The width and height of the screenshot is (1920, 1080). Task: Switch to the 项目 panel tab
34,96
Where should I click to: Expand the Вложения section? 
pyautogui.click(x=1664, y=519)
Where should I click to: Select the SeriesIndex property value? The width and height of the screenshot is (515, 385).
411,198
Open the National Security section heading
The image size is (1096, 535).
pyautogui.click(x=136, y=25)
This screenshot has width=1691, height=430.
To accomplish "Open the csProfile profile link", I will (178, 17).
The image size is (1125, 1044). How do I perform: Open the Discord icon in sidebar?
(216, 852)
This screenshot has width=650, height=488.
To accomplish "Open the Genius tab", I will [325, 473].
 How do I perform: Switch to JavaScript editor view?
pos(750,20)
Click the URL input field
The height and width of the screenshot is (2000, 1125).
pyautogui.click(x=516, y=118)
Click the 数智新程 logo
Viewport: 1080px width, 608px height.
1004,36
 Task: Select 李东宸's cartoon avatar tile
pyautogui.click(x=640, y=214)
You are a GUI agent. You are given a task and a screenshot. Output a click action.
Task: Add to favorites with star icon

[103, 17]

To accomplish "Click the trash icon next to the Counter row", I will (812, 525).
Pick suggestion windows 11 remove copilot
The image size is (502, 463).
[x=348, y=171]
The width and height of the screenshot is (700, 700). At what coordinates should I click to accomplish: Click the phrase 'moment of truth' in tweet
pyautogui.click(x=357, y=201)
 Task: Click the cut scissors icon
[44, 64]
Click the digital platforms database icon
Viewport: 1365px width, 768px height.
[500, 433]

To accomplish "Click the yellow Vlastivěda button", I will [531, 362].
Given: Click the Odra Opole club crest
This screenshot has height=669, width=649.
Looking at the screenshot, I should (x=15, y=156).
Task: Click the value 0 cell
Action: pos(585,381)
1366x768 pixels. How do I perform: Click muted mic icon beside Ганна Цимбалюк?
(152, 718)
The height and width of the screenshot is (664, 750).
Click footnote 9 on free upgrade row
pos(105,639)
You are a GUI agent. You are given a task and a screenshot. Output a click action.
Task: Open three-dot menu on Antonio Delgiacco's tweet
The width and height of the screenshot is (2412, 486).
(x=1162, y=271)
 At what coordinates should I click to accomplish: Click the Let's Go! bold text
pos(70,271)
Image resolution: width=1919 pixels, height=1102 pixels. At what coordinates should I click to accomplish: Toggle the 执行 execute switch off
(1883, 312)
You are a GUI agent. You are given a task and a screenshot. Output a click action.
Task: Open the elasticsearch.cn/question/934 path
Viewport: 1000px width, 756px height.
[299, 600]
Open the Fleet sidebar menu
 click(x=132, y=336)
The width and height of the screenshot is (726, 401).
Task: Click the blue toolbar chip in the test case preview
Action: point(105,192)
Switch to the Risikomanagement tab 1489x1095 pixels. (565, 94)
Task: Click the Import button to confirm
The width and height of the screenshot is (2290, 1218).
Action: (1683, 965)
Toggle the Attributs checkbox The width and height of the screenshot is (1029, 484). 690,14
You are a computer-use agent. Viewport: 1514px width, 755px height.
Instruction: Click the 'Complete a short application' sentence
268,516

What needs to be done →
Select every line of the listing above that contains the string "coordinates", and copy each one in full. Case counts.

Task output →
The width and height of the screenshot is (700, 700). At what coordinates should I click to accomplish: Click the phrase 'moment of truth' in tweet
 At what coordinates should I click to accomplish: Click the Let's Go! bold text
Image resolution: width=1919 pixels, height=1102 pixels. At what coordinates should I click to accomplish: Toggle the 执行 execute switch off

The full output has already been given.